TEXT SEGMENT.
Bad Mac advice

Where not to go

It’s no great secret that newsprint is dead. Within a decade even the most powerful print media – WSJ, NYT, etc. – will have ceased publication using forests of trees. eInk technology (like in the Kindle) will add color and someone will design a two button interface almost as simple as a book. All those enviroloonies should be required to help capitalize the related R&D as they do want to save trees, no? And the advent of color will also dramatically reduce the price of art books – when the screen is transilluminated and has superior definition to traditional printing on reflective materials – what’s not to like?

Which brings me to the curious case of MacWorld magazine. ‘Curious’ because it begs the question why this trashy publication survives. When I got our first Mac a decade ago a relative gave me a subscription to this rag and it helped get me into the Mac ecosystem. That was ages ago and, like a fool, I still pay for a print subscription. At least until this one expires, that is.

This is simply the very worst place to go for objective advice about Macs. The magazine started life 25 years ago with funding from Apple. If you are not already holding your nose, you should be. Now purportedly independent, it is a sycophant’s dream for anyone getting a paycheck from 1 Infinite Loop. You see, they have yet to see an Apple product they do not like. Read any of their reviews and you will quickly realize that these are little more than regurgitated press releases.

Two cases in point. The other day they had a laudatory piece on Apple’s Time Capsule back-up hardware. Only thing they forgot to mention is that you cannot boot from the TC. So what are you going to do when your Mac’s drive crashes? Pull out the original OS X discs? Try and access TC that way? Do you even know how risky and time consuming this is? It’s not called Time Capsule for nothing. As a disaster recovery tool it is almost completely useless. But it ranks a rave review from MacWorld. No mention of the booting issue, of course.

Or their piece today on external hard drives. Without so much as opening the box they laud the overpriced LaCie Rugged. I own one and yes, I have dismantled it. Not from idle curiosity but because the bottom-of-the-line Western Digital drive inside failed just after the warranty expired (good business design, if you ask me). The full scope of the ‘rugged’ moniker was then exposed. The ‘ruggedness’ is comprised of four rubber strips inside, purportedly cushioning the drive from the case. Laugh – I did when I opened the case. And, of course, a 2mm thick jolly colored rubber covering on the case. Did MacWorld open the case? Did MacWorld try dropping the drive on a hard floor? Did MacWorld refuse advertising dollars from LaCie? Well, you can figure out the answers to those questions. (Hint: Not a ‘Yes’ in sight). So for a 2mm thick casing of rubber and four rubber bumpers (aggregate cost: 2 cents) LaCie gets $160 for something you can build yourself for $85; $70 for the drive and $15 for a self-powered USB enclosure. The assembly skill is especially low – even a GM production line worker could do it, although it will take you 2 minutes, while his union will make sure it takes an hour.

SET TASK 1. According to the MacWorld post, what drive was inside the LaCie Rugged?
SET TASK 2. Repeat the part of the MacWorld post that begins at the words "Where not to" and stop after "not to like?".
SET TASK 3. Name every dollar amount that appears in the MacWorld post.

RECORDED INFORMATION.

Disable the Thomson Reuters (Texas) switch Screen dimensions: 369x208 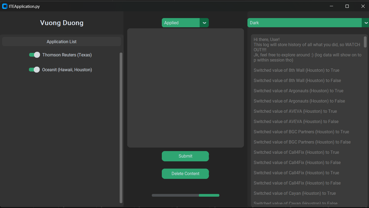point(34,55)
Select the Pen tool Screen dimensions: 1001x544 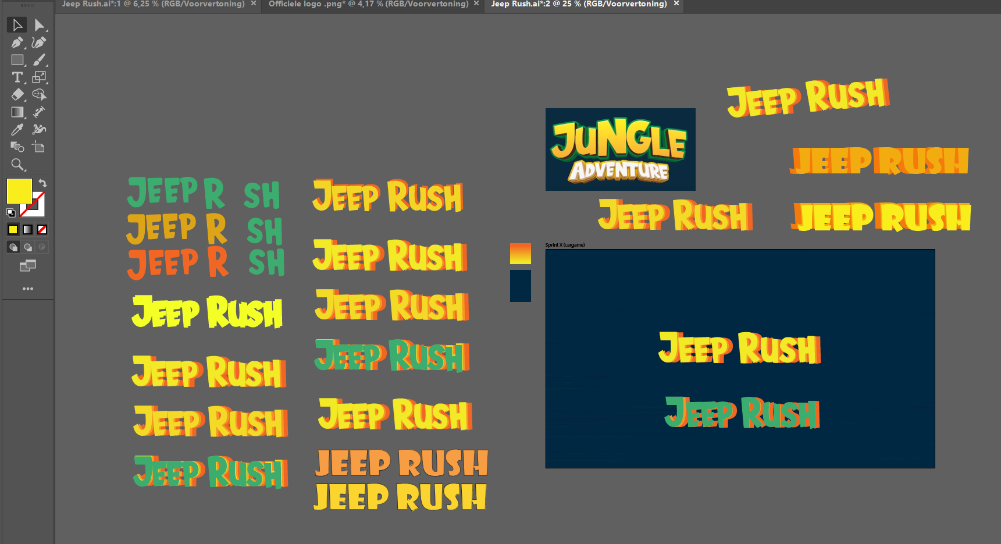pyautogui.click(x=17, y=42)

FULL RESPONSE 1. A bottom-of-the-line Western Digital drive.

FULL RESPONSE 2.
Where not to go

It’s no great secret that newsprint is dead. Within a decade even the most powerful print media – WSJ, NYT, etc. – will have ceased publication using forests of trees. eInk technology (like in the Kindle) will add color and someone will design a two button interface almost as simple as a book. All those enviroloonies should be required to help capitalize the related R&D as they do want to save trees, no? And the advent of color will also dramatically reduce the price of art books – when the screen is transilluminated and has superior definition to traditional printing on reflective materials – what’s not to like?

FULL RESPONSE 3. $160, $85, $70, $15